The press is catching on, to some tiny extent at least, that most virus alerts are fictitious and just designed to drum up business for the vendors. But it's far easier to repurpose a vendor's press release and call it a story than to dig into real threats that exist on the Internet, and the causes of those threats. Today, like last year and the year before and five years ago, there are major email-borne virus threats out there. (There are still old-school viruses out there too, transmitted by sneaker-net or by downloading suspicious software, but email is clearly the way to go for the discriminating virus creator.) All the real email virus threats share a few distinguishing characteristics:

They only affect Microsoft Windows. If you aren't running Windows, you are safe.
They're usually transmitted by email.

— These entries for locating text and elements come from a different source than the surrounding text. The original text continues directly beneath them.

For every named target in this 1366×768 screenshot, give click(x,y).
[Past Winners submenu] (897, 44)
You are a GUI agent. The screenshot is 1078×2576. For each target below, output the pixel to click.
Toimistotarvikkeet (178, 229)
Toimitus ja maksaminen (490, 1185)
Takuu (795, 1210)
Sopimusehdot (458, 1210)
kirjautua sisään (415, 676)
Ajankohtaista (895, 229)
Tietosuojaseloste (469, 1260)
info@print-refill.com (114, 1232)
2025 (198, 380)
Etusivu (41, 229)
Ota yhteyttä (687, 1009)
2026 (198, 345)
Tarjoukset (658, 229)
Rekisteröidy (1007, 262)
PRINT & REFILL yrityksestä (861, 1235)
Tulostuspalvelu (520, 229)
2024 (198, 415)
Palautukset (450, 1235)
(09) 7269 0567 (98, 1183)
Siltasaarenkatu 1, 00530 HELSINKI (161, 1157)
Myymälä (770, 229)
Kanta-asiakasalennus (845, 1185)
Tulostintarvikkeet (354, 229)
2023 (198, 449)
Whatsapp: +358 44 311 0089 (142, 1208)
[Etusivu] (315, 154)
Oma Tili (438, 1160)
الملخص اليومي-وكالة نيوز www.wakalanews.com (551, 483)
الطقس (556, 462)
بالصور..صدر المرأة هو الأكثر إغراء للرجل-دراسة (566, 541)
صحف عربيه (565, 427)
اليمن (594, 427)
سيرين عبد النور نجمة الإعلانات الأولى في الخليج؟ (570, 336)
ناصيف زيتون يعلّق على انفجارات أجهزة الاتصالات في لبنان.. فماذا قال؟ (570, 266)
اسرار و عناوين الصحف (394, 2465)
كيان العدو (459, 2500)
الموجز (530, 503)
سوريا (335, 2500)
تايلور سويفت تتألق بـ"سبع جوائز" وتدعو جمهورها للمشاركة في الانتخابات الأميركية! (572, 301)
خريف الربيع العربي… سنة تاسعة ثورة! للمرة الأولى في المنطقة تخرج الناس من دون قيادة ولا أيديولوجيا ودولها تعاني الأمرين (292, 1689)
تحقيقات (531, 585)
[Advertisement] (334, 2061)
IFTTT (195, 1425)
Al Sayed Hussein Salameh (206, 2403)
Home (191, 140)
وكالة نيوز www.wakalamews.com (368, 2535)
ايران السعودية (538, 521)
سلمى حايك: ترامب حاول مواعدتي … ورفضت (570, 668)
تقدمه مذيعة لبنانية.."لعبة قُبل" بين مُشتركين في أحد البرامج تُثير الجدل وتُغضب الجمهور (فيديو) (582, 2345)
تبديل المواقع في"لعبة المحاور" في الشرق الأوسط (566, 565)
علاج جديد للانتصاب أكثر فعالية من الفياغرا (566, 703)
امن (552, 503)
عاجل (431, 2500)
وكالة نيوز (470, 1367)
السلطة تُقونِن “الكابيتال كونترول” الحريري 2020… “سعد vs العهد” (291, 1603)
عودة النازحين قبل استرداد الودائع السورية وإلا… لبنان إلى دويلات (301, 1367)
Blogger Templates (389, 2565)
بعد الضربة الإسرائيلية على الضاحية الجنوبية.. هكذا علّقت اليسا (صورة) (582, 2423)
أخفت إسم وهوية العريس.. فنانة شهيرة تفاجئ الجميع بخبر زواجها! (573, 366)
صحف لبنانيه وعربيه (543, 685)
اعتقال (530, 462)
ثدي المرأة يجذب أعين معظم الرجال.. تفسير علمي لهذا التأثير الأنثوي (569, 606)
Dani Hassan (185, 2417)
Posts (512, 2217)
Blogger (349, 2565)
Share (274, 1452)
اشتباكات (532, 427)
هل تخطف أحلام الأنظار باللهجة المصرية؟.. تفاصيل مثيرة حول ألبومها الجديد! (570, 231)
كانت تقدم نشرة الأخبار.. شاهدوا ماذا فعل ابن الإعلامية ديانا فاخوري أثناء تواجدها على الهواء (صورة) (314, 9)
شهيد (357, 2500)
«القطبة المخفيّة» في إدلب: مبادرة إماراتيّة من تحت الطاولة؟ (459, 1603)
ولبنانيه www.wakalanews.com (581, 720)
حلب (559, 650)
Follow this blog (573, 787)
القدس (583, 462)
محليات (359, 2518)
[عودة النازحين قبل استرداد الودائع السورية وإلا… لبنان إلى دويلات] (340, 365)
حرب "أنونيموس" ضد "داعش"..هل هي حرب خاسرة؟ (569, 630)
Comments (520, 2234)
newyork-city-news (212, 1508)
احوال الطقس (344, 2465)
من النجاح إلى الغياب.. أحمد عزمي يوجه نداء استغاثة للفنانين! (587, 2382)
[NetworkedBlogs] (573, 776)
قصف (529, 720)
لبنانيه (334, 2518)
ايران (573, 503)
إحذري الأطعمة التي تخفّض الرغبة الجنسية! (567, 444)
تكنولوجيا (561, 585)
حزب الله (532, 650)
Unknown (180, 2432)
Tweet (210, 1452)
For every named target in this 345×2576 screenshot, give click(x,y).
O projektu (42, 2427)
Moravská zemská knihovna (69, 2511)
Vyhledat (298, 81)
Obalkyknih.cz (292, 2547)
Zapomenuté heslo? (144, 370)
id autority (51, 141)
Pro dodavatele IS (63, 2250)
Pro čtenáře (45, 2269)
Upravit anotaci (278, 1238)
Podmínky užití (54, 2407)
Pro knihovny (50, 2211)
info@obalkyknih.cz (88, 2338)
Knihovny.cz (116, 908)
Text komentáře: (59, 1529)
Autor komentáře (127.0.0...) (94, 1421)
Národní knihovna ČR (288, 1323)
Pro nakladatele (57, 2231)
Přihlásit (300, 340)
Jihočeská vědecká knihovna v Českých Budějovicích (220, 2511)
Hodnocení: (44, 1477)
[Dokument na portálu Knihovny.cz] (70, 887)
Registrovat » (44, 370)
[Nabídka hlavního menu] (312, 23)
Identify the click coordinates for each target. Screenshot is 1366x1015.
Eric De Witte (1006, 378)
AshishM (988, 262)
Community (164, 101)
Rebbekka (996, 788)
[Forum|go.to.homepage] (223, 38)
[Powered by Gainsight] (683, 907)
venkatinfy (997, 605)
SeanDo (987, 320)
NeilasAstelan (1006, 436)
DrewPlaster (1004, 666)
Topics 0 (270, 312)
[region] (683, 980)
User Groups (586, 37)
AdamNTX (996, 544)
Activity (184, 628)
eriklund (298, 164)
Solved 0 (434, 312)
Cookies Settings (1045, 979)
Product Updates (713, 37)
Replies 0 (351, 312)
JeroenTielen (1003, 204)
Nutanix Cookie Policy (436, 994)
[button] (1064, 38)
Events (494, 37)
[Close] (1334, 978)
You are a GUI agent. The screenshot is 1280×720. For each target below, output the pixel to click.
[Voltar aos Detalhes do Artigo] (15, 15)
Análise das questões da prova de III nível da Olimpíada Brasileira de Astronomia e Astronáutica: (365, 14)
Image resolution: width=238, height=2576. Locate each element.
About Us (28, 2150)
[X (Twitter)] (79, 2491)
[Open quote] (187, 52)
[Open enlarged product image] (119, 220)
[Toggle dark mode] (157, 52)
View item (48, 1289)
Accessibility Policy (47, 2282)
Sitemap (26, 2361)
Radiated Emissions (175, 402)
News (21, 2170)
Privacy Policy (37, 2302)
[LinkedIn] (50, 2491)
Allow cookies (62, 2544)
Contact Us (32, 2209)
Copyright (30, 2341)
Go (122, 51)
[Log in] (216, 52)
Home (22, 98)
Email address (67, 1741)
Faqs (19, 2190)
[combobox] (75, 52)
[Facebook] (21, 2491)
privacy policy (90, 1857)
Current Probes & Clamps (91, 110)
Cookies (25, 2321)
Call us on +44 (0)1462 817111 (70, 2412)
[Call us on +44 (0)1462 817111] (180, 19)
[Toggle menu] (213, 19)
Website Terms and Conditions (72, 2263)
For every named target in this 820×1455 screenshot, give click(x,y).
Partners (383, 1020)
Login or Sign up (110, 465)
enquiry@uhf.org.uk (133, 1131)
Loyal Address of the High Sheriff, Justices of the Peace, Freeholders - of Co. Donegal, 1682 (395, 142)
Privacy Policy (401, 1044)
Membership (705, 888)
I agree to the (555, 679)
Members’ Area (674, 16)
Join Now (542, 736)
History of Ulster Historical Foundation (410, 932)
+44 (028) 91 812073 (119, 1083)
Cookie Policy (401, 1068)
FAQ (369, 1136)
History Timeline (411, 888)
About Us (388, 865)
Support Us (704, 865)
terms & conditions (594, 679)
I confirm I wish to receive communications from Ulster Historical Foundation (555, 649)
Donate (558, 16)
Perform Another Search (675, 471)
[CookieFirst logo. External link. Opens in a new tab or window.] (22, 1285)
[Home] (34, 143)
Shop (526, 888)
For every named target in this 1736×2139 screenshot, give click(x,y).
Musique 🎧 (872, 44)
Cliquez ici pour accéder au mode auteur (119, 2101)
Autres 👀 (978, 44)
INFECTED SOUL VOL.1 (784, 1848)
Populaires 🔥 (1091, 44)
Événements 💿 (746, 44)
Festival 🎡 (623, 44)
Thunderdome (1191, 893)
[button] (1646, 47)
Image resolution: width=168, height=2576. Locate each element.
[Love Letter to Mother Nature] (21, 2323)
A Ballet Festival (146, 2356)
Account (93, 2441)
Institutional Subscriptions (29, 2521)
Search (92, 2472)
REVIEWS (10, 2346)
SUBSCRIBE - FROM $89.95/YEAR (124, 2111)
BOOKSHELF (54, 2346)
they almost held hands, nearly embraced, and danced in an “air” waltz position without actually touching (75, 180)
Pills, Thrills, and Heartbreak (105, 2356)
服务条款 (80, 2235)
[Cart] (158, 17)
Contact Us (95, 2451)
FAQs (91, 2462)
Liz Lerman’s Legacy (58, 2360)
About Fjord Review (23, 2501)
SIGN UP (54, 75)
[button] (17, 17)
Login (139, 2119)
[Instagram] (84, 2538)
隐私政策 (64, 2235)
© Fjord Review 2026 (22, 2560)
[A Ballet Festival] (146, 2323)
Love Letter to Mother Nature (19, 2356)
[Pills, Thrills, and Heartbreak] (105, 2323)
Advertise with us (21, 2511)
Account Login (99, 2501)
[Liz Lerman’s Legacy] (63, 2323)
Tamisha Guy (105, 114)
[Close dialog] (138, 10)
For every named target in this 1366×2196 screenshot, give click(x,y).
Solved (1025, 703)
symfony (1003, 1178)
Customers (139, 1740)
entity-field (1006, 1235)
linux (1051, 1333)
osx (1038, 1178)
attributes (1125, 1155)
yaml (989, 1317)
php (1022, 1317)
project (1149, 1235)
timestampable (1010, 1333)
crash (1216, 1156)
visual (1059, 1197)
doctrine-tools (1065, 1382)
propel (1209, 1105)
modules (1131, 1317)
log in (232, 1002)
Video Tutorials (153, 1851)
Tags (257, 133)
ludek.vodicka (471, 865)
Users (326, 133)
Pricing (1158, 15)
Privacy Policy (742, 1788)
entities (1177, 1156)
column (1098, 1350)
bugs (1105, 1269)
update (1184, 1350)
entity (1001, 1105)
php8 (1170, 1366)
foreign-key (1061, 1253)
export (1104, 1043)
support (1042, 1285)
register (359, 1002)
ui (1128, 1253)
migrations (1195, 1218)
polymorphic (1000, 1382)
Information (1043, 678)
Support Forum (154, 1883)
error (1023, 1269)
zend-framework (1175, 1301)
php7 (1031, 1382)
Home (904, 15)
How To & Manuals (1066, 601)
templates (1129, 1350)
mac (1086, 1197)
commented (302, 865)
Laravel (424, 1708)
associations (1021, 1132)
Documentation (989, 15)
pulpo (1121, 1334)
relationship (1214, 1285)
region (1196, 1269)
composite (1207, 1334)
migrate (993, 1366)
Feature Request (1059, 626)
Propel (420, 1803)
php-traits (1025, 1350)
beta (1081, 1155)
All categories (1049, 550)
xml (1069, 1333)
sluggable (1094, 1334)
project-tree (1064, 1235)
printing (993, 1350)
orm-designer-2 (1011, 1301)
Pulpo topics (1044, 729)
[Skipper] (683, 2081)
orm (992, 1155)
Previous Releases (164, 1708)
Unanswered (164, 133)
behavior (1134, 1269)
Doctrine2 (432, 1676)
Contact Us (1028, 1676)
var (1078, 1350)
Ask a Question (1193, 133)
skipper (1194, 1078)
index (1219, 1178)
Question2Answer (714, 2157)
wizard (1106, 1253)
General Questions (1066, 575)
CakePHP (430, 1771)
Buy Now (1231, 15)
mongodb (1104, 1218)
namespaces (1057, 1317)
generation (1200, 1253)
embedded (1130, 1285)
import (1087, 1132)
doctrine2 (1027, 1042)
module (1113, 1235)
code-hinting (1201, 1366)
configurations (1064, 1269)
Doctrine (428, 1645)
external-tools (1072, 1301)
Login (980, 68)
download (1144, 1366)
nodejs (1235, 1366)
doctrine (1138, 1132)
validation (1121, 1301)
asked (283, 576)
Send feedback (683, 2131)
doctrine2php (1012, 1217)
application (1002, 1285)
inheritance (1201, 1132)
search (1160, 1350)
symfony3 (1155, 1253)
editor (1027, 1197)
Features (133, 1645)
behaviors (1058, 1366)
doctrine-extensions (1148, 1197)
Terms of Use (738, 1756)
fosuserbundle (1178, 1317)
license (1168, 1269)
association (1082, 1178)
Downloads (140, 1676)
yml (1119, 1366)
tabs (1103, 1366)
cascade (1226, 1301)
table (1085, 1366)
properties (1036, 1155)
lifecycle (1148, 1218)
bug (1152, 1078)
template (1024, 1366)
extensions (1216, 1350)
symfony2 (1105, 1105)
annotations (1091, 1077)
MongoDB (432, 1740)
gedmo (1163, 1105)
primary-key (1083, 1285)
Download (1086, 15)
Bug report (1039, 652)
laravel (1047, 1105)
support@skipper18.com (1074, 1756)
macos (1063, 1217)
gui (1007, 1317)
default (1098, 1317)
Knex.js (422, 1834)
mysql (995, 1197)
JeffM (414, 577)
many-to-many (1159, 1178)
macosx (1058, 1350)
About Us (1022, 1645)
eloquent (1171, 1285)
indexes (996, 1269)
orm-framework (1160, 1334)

If you know enough on your own, or you've had a half-hour class in "Email 101", you should be able to avoid executing random files received by email.
They auto-execute in Microsoft Outlook or Outlook Express. Microsoft has finally made some progress, after many years, in reducing the vulnerability of their flagship email programs. So if you have a recent or fully-updated version of these programs, you may not be as vulnerable as people running older versions. Nevertheless, this was (and still is, since so many people don't have recent or fully-updated versions) a primary vector.
And that's really it. If you don't run Windows, you're safe. If you have basic email skills, you're safe. If you don't run Outlook, you're safe. That's the story of modern viruses, and fortunately or un-, it's a pretty boring one.

McAfee, and Symantec, and everyone else involved in the anti-virus FUD business: lay off. I mean that literally, as in, "Lay off the people you employ for the purpose of drumming up new virus threats." Lay off the public relations people you employ to say things like, "We may have to rethink about distributing JPGs." Lay off the BS. There's a real market for your product, people who (for whatever reason) are using Windows and/or Outlook, and haven't received the half-hour training course necessary to avoid viruses. You can market to them based on your fast responses to real virus threats - you don't need to manufacture any more.